Stored items:
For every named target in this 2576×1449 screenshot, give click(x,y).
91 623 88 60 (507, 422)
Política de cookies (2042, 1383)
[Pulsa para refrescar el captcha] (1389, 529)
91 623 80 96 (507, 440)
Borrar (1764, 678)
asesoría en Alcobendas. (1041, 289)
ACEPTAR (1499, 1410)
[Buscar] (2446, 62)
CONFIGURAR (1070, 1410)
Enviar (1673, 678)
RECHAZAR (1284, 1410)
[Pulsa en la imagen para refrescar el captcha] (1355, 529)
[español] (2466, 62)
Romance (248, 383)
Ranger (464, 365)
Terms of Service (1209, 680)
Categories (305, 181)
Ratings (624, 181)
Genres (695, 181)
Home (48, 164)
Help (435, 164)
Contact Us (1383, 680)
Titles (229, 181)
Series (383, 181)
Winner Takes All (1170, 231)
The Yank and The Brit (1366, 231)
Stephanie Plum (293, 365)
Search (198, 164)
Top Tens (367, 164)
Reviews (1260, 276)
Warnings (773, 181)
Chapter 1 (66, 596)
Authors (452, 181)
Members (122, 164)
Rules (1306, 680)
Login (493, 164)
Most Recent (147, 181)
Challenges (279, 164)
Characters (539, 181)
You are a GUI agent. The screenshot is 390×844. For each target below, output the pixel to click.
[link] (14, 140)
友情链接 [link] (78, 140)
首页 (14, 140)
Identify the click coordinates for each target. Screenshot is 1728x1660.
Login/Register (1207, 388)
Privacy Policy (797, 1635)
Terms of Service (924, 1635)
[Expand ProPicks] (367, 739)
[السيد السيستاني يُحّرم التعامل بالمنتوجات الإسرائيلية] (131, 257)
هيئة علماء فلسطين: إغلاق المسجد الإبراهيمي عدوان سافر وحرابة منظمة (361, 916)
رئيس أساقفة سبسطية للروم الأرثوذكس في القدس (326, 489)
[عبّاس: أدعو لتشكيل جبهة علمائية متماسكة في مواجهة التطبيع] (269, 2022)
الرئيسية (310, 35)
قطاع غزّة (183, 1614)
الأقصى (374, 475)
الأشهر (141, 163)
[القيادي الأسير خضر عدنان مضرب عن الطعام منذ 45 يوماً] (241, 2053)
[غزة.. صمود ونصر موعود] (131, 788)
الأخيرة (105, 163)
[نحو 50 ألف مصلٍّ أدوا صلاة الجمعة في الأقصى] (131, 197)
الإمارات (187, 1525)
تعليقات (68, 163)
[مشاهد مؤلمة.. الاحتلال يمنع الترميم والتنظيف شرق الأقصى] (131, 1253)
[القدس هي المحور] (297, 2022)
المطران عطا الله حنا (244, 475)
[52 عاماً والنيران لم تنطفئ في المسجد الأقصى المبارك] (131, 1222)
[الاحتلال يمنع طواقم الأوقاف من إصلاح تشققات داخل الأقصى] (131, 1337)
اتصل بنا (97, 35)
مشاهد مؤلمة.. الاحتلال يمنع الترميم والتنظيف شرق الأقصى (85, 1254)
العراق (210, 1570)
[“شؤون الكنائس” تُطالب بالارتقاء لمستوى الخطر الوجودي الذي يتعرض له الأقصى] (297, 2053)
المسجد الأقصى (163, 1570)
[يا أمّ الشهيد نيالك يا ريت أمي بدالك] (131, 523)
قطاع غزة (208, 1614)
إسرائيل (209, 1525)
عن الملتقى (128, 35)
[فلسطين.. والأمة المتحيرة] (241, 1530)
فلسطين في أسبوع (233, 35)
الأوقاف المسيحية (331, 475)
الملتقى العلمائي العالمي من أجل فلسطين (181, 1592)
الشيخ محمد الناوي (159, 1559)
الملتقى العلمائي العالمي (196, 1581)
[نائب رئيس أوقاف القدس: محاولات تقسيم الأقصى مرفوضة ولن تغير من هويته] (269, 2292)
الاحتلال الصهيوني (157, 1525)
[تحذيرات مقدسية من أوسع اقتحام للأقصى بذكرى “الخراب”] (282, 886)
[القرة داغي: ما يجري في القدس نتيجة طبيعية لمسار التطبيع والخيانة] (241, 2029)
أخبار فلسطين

• _Work item_
Going through the entries above, count the lines that include "click" and state only the result.

• _Answer to this task_
3